WHAT TO WORK ON: From the listing below, output only the lines starting at the line that has "960x704 pixels. Task: Click" and ending at the line that has "Given: Jump to the Accounts step", exactly as they appear, ends included.

RECORDS TO USE:

»»

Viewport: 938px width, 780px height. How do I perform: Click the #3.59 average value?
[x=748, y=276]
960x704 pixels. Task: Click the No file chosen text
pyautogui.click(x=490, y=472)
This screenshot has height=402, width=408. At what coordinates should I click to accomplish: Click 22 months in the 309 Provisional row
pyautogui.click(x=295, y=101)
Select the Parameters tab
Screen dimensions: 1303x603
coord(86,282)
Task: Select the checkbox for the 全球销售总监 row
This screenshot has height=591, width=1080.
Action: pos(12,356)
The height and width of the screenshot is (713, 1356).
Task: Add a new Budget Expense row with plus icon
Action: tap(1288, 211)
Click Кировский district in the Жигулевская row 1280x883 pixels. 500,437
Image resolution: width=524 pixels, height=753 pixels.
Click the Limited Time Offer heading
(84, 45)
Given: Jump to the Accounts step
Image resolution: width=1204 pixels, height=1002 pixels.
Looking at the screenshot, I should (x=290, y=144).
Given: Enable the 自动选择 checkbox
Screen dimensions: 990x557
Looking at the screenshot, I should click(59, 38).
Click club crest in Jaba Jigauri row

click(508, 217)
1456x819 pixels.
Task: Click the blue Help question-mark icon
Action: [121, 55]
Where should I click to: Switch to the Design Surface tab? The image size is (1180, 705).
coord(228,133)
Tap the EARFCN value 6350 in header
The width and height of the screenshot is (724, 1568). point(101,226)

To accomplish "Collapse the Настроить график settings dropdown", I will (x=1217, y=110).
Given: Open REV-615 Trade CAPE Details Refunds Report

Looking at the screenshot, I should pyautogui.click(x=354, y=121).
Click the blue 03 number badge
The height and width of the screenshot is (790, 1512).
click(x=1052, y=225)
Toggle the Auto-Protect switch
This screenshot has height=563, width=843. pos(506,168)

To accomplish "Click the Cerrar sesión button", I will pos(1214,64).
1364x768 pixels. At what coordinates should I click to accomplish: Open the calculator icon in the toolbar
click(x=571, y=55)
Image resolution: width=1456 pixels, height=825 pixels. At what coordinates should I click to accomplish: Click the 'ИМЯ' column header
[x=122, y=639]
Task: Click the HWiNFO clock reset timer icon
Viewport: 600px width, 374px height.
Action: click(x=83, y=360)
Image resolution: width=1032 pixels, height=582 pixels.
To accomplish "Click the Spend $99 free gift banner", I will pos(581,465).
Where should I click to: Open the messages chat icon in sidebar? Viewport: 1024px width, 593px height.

««

FINAL ANSWER:
960x704 pixels. Task: Click the No file chosen text
pyautogui.click(x=490, y=472)
This screenshot has height=402, width=408. At what coordinates should I click to accomplish: Click 22 months in the 309 Provisional row
pyautogui.click(x=295, y=101)
Select the Parameters tab
Screen dimensions: 1303x603
coord(86,282)
Task: Select the checkbox for the 全球销售总监 row
This screenshot has height=591, width=1080.
Action: pos(12,356)
The height and width of the screenshot is (713, 1356).
Task: Add a new Budget Expense row with plus icon
Action: tap(1288, 211)
Click Кировский district in the Жигулевская row 1280x883 pixels. 500,437
Image resolution: width=524 pixels, height=753 pixels.
Click the Limited Time Offer heading
(84, 45)
Given: Jump to the Accounts step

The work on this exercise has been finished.